═════ EXCERPT PROVIDED

In fact, KG-to-Text is an important field of study that runs parallel to KGC within the broader KG domain. Due to the complexity of KG-to-Text research, we implemented a straightforward approach to convert KGs back into text documents for evaluation purposes.

Evaluation via Reverse Engineering Figure 2: Evaluation via Reverse Engineering


Evaluation Approach

This approach is commonly considered a baseline in KG-to-Text studies, as noted in various survey articles. The method involves using a large language model (LLM) decoder to concatenate all (Subject, Predicate, Object) triples from the constructed KG.

As an enhancement to the baseline, we process triples in batches, prioritizing the most relevant ones to ensure that key knowledge appears earlier in the text, aligning with academic writing conventions. Additionally, when concatenating triples, we provide the LLM with descriptions of the involved entities. The relevance of a triple is determined by summing the relevance scores of its subject and object entities, calculated via cosine similarity between their embeddings and the document embeddings. This process is already performed in Stage 8: Global Relation Extraction.

KG-to-Text Algorithm

Input: KG
Output: Text Document

For each triple in the KG,
    calculate its relevance score based on the sum of the relevance 
    scores of its subject entity and its object entity.

Sort the triples by their relevance scores.

For each batch of 20 triples in the KG,
    retrieve all entities involved in these triples.
    
    [LLaMA Prompt_1] Given a list of (subject, predicate, object) 
    triples in a graph, along with the label, aliases, and description of 
    all entities involved, prompt the LLM to generate a paragraph 
    describing these triples.

    Append the generated paragraph to the output document.

Prompt 1 (Simplified)

## Task Definition

You are a linguistic expert involved in knowledge-graph-to-text 
generation. Given a list of (subject, predicate, object) triples, along 
with the label, aliases, and description of all entities involved, your 
task is to generate a fluent paragraph describing these triples.

You may use the information about entities for reference, but the focus 
should be on the relations between entities rather than solely their 
descriptions.

Algorithm for Evaluation via Reverse Engineering

Input: KG (including the input semi-structured document)
Output: Score

Flatten the semi-structured paper stored in the KG into plain text.

[M3] Embed the original paper.

Generate the synthesized paper from the KG-to-Text model given the KG.

[M3] Embed the synthesized paper.

Score = Cosine similarity between the original paper and the 
synthesized paper.

To help the LLM understand entity meanings, we provide descriptions and aliases for entities involved in each batch of triples. This is crucial because academic papers often introduce new terms. However, we also include an instruction to prevent the LLM from focusing too much on entity descriptions rather than the triples themselves. Without this constraint, synthesized text may contain excessive repetitive information.

Throughout the graph-to-text process, regardless of which LLM decoder is used to construct the original KGs, we consistently use Meta-Llama-3-8B-Instruct-Q4-0 for generating text from KGs, and BAAI-bge-m3 as the embedding model due to its larger context window.

Synthesized Text Example Figure 3: Synthesized Text Example


Remarks

This approach evaluates both the precision and recall of a constructed KG. If the KG does not capture enough information from the original document, or if the captured information is incorrect, the synthesized document will have a low similarity to the original.

However, since this evaluation method tests both the KGC pipeline and the KG-to-Text model together, it does not isolate the performance of the KGC pipeline alone. Given that we implemented only a simple KG-to-Text model, some loss may occur when converting KGs back into text, potentially underestimating the true performance of our KGC pipeline.

══════════
═════ ENTRIES PROVIDED

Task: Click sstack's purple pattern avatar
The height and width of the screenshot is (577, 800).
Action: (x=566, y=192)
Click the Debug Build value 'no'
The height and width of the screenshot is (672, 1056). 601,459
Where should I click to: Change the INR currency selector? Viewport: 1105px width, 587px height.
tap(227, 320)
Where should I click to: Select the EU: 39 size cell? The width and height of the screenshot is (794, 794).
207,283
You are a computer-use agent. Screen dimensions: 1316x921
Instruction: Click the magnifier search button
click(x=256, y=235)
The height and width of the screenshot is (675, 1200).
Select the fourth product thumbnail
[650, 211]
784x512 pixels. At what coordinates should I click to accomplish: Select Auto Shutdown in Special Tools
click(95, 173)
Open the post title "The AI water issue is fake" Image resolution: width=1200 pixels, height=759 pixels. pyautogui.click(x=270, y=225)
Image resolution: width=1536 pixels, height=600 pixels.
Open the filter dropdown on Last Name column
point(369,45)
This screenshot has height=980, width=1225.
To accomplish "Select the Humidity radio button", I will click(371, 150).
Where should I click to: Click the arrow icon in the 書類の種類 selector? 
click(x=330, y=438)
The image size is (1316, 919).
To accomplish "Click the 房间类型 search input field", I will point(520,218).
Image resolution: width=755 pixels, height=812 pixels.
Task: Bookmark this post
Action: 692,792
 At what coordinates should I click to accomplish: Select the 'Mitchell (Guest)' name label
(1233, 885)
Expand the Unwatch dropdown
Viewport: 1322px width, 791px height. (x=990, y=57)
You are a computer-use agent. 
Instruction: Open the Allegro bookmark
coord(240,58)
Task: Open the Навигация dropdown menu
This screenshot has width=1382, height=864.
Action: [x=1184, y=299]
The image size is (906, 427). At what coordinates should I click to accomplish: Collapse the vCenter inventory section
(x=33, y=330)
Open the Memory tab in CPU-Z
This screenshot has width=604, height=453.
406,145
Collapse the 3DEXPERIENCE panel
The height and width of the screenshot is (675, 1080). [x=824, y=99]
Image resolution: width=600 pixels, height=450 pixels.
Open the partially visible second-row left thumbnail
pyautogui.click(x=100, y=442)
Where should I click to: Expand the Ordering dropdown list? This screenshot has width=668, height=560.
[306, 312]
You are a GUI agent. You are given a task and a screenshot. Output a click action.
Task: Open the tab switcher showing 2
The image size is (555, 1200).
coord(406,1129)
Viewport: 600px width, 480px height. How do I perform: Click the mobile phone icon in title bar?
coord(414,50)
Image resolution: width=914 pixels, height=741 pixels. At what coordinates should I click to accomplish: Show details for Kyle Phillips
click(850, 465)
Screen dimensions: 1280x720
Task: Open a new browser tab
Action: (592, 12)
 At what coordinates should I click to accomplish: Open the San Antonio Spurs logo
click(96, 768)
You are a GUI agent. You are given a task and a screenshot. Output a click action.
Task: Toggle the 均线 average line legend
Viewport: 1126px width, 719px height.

══════════

* **WORK ORDER A**
In the KG-to-Text excerpt, which embedding model is used, and why was it chosen?
* **WORK ORDER B**
How would you translate this sentence from the KG-to-Text excerpt into Spanish: "Without this constraint, synthesized text may contain excessive repetitive information."
* **WORK ORDER C**
Copy the KG-to-Text excerpt word for word, starting with "KG-to-Text Algorithm" and going on through "its object entity.".
The rows have no connection to the KG-to-Text excerpt.

* **TASK RESULT A**
BAAI-bge-m3, chosen because of its larger context window.

* **TASK RESULT B**
Sin esta restricción, el texto sintetizado puede contener información repetitiva excesiva.

* **TASK RESULT C**
KG-to-Text Algorithm

Input: KG
Output: Text Document

For each triple in the KG,
    calculate its relevance score based on the sum of the relevance 
    scores of its subject entity and its object entity.